Sollte es bei dir der Fall sein, dass dein Helfersyndrom auf dem Bedürfnis nach Anerkennung und Wichtigkeit fußt, solltest du dir überlegen, auf welchen anderen Wegen du diese erhalten könntest. Versuche auch, dich an bestimmte Situationen in deiner Kindheit zu erinnern. Haben dich deine Eltern vielleicht für ihre Gefühle verantwortlich gemacht? Typische Beispiele hierfür sind Sätze wie “Wenn du … nicht machst, ist Mama ganz traurig”. Aus einem derartigen Verhalten der Eltern resultiert oft ein Helfersyndrom in den Kindern. Dabei solltest du dir jedoch bewusst machen, dass dein Wert nicht davon abhängt, was du für andere tust. Jeder Mensch hat Wert, alleine, weil er einfach ist. Darüber hinaus gibt es auch noch viele andere Möglichkeiten, um dir Anerkennung und Bestätigung zu holen. Finde heraus, wo deine Talente und Neigungen liegen, und suche dir ein Hobby oder vielleicht sogar eine Arbeit, in denen du diese voll ausleben kannst. Du wirst sehen, dass es auch abseits des Helfens Bereiche gibt, in denen du Außergewöhnliches zustande bringen kannst. Und das bringt dir letztendlich nicht nur Anerkennung, sondern auch viel Energie sowie das gute Gefühl, dich um dich selbst gekümmert zu haben.
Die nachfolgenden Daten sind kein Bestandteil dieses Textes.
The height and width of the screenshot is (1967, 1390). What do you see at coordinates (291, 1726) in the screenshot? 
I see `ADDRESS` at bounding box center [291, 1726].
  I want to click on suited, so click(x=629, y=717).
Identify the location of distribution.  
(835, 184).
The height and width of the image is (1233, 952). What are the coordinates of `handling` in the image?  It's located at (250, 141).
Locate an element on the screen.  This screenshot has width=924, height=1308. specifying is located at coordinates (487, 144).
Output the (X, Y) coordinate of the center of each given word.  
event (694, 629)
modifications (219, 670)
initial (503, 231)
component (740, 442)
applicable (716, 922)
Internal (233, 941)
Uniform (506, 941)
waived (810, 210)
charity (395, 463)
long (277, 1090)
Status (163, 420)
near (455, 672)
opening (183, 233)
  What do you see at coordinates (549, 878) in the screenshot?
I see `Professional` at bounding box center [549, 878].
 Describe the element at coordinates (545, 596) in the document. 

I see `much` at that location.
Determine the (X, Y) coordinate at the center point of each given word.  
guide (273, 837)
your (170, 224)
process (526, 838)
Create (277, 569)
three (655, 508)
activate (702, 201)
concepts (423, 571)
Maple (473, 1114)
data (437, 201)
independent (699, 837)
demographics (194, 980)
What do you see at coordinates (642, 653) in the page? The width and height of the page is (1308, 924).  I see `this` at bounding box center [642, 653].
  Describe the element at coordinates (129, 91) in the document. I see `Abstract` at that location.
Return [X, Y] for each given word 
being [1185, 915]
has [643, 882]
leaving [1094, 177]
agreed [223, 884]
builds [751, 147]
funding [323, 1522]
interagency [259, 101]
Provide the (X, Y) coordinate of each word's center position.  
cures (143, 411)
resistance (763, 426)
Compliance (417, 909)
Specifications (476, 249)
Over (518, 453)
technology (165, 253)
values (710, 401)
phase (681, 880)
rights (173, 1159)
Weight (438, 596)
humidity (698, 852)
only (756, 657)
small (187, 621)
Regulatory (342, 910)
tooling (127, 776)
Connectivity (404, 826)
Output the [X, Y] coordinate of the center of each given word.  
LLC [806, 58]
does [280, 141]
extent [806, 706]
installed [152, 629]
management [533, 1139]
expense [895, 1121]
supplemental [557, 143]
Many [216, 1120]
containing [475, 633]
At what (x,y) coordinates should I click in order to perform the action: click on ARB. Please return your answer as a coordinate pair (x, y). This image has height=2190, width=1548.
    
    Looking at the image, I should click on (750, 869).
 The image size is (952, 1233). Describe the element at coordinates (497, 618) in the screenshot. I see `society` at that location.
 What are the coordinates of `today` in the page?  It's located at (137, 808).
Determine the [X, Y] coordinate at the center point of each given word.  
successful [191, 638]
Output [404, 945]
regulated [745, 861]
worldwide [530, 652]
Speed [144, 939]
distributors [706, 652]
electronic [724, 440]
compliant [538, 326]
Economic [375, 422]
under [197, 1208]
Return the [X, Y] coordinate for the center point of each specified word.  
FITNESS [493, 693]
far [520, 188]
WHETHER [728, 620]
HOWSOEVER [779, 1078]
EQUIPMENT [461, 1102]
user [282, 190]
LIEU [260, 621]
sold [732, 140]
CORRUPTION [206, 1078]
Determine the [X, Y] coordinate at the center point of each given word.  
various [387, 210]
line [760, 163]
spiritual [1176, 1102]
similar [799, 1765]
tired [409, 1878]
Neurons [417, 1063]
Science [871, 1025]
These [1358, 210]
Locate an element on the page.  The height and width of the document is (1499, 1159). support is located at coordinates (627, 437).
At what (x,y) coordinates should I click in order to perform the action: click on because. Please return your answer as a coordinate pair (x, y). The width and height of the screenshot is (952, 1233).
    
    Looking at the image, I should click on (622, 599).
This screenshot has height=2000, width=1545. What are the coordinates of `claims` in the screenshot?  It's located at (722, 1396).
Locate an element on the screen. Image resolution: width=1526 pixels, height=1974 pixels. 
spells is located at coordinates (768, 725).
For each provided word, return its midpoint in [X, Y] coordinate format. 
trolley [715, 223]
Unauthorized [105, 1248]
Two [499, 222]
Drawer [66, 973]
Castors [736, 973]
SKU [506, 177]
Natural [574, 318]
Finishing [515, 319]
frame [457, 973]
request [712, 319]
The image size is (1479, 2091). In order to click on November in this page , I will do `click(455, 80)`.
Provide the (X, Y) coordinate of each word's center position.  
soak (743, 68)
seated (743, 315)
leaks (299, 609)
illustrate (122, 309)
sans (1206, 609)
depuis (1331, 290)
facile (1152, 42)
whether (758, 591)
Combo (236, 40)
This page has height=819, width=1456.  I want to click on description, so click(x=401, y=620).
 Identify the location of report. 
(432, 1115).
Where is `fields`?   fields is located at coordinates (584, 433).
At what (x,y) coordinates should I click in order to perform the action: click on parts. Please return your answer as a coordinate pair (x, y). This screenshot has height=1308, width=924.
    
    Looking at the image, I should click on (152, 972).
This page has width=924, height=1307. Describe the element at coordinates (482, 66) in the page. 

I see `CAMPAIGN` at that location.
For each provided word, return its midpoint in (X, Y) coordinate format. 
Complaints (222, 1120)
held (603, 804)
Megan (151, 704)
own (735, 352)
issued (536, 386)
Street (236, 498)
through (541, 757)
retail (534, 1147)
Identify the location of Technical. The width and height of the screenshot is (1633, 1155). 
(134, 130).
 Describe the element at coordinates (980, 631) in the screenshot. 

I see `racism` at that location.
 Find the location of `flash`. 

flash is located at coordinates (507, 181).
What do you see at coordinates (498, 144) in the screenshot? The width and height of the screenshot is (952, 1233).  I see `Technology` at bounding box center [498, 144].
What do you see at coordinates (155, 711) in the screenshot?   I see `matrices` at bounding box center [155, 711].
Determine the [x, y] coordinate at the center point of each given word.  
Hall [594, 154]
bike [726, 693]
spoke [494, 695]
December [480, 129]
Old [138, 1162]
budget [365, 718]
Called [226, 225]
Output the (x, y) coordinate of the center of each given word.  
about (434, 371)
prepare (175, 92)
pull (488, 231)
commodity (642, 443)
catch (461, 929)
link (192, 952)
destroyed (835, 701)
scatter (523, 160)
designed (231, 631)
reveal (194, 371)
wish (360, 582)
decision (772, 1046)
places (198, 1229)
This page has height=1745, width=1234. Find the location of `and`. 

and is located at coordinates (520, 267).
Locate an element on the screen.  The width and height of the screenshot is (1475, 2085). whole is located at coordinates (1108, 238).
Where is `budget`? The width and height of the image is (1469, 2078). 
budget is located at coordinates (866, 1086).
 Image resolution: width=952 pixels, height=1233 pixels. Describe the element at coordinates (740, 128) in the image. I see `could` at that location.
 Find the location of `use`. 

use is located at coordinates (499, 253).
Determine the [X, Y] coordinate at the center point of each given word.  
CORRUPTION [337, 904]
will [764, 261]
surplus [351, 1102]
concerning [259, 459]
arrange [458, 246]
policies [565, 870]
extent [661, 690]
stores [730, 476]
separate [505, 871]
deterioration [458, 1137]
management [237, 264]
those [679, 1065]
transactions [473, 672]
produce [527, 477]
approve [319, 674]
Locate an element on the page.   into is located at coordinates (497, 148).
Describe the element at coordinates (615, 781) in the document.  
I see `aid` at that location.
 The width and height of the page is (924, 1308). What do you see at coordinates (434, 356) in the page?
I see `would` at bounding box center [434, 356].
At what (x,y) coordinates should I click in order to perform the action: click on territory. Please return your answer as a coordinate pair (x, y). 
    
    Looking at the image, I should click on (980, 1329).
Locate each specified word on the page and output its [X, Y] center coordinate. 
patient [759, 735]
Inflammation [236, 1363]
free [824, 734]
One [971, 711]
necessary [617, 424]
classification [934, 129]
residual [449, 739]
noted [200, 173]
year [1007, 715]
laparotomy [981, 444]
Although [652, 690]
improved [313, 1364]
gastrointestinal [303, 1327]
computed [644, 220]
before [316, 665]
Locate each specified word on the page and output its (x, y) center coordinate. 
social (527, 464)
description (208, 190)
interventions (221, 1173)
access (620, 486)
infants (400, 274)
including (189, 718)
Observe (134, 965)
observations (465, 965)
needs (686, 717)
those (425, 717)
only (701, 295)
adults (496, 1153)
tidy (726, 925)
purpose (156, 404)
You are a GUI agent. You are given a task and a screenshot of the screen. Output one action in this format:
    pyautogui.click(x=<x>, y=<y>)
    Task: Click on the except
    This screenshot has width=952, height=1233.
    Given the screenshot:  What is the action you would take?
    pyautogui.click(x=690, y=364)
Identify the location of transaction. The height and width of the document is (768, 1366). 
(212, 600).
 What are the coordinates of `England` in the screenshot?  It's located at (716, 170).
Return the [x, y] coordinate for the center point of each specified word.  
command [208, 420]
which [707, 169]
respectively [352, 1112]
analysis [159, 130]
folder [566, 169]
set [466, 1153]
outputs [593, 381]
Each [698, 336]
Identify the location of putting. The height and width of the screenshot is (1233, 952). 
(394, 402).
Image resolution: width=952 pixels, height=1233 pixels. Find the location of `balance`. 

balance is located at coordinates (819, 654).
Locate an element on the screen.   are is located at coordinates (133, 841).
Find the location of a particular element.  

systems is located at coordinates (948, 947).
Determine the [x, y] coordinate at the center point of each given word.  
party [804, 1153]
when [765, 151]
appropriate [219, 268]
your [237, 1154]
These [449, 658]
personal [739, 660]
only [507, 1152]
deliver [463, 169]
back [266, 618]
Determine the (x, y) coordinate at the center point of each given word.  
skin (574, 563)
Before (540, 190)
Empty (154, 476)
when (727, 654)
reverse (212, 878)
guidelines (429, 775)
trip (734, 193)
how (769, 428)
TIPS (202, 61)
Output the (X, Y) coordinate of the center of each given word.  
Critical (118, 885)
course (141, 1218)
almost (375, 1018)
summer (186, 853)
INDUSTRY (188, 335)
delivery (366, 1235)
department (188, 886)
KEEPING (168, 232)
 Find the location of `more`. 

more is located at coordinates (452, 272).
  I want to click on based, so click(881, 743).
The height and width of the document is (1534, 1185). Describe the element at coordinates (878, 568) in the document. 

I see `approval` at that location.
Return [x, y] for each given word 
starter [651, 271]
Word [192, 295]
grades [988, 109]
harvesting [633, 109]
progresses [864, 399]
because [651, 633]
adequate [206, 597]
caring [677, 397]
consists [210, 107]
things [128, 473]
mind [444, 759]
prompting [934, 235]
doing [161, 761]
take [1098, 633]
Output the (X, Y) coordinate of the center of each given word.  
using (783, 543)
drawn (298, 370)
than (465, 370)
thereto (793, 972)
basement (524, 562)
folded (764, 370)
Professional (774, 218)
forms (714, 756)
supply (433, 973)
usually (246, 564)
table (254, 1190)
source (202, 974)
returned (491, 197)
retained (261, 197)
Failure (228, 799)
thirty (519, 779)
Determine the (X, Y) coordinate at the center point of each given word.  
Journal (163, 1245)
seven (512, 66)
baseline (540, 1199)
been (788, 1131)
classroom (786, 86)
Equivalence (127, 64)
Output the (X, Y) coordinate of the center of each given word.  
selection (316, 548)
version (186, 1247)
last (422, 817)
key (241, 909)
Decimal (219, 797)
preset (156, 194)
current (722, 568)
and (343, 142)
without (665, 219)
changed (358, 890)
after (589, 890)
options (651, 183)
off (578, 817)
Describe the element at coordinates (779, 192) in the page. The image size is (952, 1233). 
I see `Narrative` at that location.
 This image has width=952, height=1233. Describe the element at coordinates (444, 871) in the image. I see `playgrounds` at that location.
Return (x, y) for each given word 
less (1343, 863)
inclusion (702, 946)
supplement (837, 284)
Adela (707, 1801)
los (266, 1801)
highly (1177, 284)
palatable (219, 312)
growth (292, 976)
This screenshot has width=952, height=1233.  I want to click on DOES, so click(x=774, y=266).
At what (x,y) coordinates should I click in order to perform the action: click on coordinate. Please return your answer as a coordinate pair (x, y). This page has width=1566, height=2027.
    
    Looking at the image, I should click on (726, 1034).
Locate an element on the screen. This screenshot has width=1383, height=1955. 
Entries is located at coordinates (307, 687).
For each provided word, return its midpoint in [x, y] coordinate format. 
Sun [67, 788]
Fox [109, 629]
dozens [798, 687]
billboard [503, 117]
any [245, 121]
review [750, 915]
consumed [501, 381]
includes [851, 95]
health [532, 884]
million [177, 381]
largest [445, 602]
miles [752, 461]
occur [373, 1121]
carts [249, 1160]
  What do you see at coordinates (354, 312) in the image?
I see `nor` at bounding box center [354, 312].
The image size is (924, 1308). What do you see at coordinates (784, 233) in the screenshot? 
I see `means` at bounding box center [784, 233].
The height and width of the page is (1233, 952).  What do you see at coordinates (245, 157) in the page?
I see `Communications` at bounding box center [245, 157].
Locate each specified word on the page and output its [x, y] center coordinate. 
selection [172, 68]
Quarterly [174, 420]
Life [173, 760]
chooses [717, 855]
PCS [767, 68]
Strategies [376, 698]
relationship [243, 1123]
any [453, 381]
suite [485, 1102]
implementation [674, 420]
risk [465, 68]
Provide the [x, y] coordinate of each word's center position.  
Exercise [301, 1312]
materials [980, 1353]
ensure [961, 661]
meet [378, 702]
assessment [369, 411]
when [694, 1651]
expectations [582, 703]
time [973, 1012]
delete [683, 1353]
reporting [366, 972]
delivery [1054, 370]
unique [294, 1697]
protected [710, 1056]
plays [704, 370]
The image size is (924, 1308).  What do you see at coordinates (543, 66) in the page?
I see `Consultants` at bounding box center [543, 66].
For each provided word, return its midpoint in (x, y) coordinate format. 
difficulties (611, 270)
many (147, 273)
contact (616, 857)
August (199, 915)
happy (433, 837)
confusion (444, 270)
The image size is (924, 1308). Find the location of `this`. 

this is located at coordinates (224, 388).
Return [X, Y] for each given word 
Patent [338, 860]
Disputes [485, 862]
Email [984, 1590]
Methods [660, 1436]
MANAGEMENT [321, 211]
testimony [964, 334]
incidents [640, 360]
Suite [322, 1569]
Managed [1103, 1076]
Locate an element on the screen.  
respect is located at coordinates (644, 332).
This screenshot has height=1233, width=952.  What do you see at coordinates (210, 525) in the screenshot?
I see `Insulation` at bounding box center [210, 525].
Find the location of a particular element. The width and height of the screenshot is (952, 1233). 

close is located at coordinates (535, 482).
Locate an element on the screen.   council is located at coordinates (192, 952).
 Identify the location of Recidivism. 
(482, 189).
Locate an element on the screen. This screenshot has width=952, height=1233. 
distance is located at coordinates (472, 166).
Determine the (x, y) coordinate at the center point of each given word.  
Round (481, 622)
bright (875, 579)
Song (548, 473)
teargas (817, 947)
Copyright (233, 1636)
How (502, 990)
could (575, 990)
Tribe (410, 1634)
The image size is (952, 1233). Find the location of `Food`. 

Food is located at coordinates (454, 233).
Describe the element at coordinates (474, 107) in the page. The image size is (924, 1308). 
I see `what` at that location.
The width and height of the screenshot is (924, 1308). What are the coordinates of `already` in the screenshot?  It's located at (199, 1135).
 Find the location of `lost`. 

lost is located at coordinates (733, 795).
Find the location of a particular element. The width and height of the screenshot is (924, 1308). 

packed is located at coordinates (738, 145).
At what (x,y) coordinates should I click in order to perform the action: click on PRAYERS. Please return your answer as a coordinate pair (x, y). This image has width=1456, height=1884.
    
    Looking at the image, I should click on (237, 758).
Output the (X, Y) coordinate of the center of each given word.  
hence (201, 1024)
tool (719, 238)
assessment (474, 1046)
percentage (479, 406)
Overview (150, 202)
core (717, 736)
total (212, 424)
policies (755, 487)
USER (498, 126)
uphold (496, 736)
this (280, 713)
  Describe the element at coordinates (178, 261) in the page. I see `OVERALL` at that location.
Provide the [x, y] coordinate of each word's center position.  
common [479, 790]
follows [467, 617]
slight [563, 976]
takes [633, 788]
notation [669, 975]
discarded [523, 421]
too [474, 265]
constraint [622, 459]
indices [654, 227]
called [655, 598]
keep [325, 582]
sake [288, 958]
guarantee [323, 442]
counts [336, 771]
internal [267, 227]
Ein wirklich starkes Selbstwertgefühl kommt immer von innen und niemals von außen. Anerkennung von anderen Menschen, beruflicher Erfolg, ein schnelles Auto und teure Klamotten sind daher niemals eine stabile Basis für einen starken Selbstwert. Ganz im Gegenteil, alles, was von außen kommt, kann im Nu weg sein – und mit ihm dein Selbstwert.
Wahrer Selbstwert entsteht erst dann, wenn du es schaffst, dich so anzunehmen, wie du bist, und die innere Stimme, die dir ständig sagt, wie schlecht und falsch du doch seist, zu bändigen. Beginne daher damit, dir bewusst und ruhig auch laut vor einem Spiegel vorzusagen, dass du in Ordnung und toll bist. Nimm dir dafür jeden Tag mindestens eine halbe Stunde Zeit und sprich so liebevoll mit dir, wie du es mit deiner besten Freundin tun würdest. Und zu dieser würdest du doch niemals sagen, wie schlecht und fehlerhaft sie doch ist, oder? Mit der Zeit wird es dir so gelingen, die kritische Stimme in deinem Kopf durch eine liebevolle zu ersetzen und echten Selbstwert aufzubauen, der nicht von der Anerkennung andere Menschen abhängig ist.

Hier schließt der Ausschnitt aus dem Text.